Wedonttalkaboutbrunomars · 09/02/2023 12:17

There are just general household snacks 😂 I don’t segregate them. But some posters are suggesting it as a plan. It’s not even the taking snacks, it’s the sneaking them past us to eat in her room that is the problem. If she wandered in to the room munching on a small pack of crisps nobody would bat an eyelid.. but opening a sharing pack because she prefers that to the other crisps and sneaking it up to her room is problematic behaviour. How is this not having a handle on things?!

OP posts:
ChangedmynameagainforChristmas · 09/02/2023 12:19

Some of your replies are a bit contradictory and misleading. I think I'll bow out of this now. I hope you find a solution

Wedonttalkaboutbrunomars · 09/02/2023 12:30

I think some posters have gone a bit mad and over invested with this. I was really just asking for advice about stealing the money and trying to give some background info and now I’m being contradictory for not having a solid snacking policy. 🙄.

With posts like this please try and remember that the parents and step parents are just looking for ways to help a young teen. Be kind. Thank you to those who offered practical advice- it has been taken on board.

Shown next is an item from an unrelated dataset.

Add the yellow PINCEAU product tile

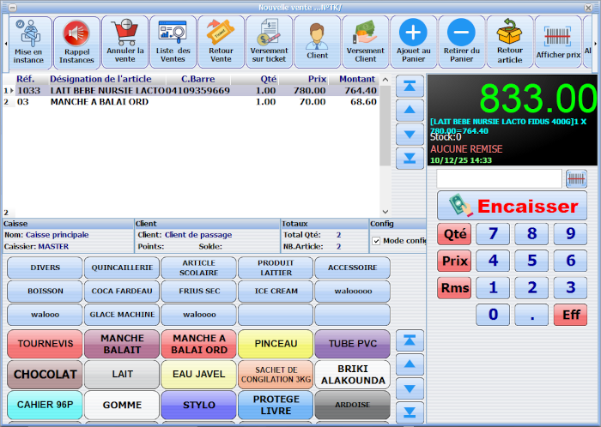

I won’t be back to the thread so bunfight amongst yourselves 😂

OP posts:
LadyJ2023 · 09/02/2023 12:49

Hmmmm she's lying about a lot and now potentially stealing so tbh the relationship she has can not be great. Sounds like a combination of firmness,consequences,honesty,chat and following thru are needed or it will just get worse. If our 13 yr old was caught stealing or lying regardless of what's going on is no excuse to behave badly and so there's consequences and be discussion about why it's not acceptable. But that's our way. I would be worried as hell the online activities at 13 you have no idea who she's talking to, what you gona do if she suddenly goes and meets someone as she's clearly not going to tell you being already secretive. Good luck hope you get sorted 🙂

Beamur · 09/02/2023 13:36

Thing is the snacking/stealing are all part of the same. It's a little boundary push and asserting her own needs and wants. She doesn't want a little bag of crisps that you approve of, she wants a big bag of crisps and no judgement.
Parenting teens requires an adjustment in styles and boundaries. In my experience letting them make some choices without interference or judgement does mean they're more willing to listen when you do draw a line. You really do have to pick your battles and find the zone between your absolute rules and where you can compromise.
Blended families have more complicated dynamics around this - our eldest 2 are my DSC, youngest (and last teen in the house) is DD.